(Data records)
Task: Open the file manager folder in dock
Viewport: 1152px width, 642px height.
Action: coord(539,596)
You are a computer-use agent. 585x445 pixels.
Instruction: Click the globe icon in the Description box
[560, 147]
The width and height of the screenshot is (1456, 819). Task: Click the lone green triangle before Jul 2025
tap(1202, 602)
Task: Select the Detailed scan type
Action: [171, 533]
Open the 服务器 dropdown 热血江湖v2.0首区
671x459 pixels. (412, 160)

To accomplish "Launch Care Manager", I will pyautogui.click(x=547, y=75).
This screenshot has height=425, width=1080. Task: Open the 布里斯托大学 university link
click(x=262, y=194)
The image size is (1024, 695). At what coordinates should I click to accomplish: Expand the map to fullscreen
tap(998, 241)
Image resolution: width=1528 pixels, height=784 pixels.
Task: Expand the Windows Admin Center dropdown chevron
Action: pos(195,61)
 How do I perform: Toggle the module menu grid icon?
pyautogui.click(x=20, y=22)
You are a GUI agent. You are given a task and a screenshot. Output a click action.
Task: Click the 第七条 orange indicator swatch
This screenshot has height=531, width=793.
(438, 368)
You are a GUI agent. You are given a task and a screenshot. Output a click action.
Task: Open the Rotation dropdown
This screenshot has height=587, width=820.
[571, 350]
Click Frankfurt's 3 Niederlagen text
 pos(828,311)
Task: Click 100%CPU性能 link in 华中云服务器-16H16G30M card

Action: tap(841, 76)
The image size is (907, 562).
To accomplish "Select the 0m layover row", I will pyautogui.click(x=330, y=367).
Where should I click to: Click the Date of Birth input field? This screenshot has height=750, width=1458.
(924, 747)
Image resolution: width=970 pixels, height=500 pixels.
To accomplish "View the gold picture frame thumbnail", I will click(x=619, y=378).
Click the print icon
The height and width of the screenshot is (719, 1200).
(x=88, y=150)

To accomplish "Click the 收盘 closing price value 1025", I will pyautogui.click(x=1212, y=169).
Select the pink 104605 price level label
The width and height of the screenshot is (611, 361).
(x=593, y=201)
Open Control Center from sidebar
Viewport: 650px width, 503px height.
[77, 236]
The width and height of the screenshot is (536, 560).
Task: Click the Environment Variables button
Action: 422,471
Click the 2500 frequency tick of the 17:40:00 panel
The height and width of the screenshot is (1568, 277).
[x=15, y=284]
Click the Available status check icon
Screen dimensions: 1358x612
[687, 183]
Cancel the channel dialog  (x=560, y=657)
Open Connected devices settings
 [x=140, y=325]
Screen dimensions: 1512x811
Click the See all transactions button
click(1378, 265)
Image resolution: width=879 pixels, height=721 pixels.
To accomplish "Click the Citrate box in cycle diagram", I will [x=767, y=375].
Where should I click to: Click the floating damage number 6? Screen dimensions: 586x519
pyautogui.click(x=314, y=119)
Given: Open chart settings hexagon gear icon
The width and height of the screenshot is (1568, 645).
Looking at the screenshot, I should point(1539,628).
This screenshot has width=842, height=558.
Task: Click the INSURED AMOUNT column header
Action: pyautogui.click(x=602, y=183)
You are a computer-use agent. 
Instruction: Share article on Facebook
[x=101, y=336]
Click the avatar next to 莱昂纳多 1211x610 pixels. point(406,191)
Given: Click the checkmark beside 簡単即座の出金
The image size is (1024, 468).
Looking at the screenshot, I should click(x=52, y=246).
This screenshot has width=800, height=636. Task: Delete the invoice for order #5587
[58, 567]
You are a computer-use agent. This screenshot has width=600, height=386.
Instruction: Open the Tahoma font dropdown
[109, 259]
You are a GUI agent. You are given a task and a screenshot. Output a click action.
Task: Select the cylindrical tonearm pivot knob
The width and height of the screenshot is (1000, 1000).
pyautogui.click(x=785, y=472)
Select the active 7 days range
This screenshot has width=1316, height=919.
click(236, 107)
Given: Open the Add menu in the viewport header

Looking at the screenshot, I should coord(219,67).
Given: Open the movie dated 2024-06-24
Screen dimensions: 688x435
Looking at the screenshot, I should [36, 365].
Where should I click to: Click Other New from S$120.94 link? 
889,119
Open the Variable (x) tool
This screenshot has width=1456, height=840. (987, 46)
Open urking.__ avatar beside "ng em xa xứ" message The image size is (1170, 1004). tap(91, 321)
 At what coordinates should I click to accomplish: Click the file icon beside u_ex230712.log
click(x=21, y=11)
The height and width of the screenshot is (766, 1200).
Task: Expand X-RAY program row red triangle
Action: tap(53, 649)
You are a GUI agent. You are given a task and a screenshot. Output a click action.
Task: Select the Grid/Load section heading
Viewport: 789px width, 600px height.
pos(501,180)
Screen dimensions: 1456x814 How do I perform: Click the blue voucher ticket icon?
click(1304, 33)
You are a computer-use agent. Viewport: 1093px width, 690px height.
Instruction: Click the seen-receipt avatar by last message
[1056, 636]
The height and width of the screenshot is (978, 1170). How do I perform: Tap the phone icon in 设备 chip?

=== EXERCISE OBJECTIVE ===
Start at the line containing "Screen dimensions: 688x435". Repeat it and each line after it, word for word, to the end of the records.

=== RESPONSE TO THIS TASK ===
Screen dimensions: 688x435
Looking at the screenshot, I should [36, 365].
Where should I click to: Click Other New from S$120.94 link? 
889,119
Open the Variable (x) tool
This screenshot has width=1456, height=840. (987, 46)
Open urking.__ avatar beside "ng em xa xứ" message The image size is (1170, 1004). tap(91, 321)
 At what coordinates should I click to accomplish: Click the file icon beside u_ex230712.log
click(x=21, y=11)
The height and width of the screenshot is (766, 1200).
Task: Expand X-RAY program row red triangle
Action: tap(53, 649)
You are a GUI agent. You are given a task and a screenshot. Output a click action.
Task: Select the Grid/Load section heading
Viewport: 789px width, 600px height.
pos(501,180)
Screen dimensions: 1456x814 How do I perform: Click the blue voucher ticket icon?
click(1304, 33)
You are a computer-use agent. Viewport: 1093px width, 690px height.
Instruction: Click the seen-receipt avatar by last message
[1056, 636]
The height and width of the screenshot is (978, 1170). How do I perform: Tap the phone icon in 设备 chip?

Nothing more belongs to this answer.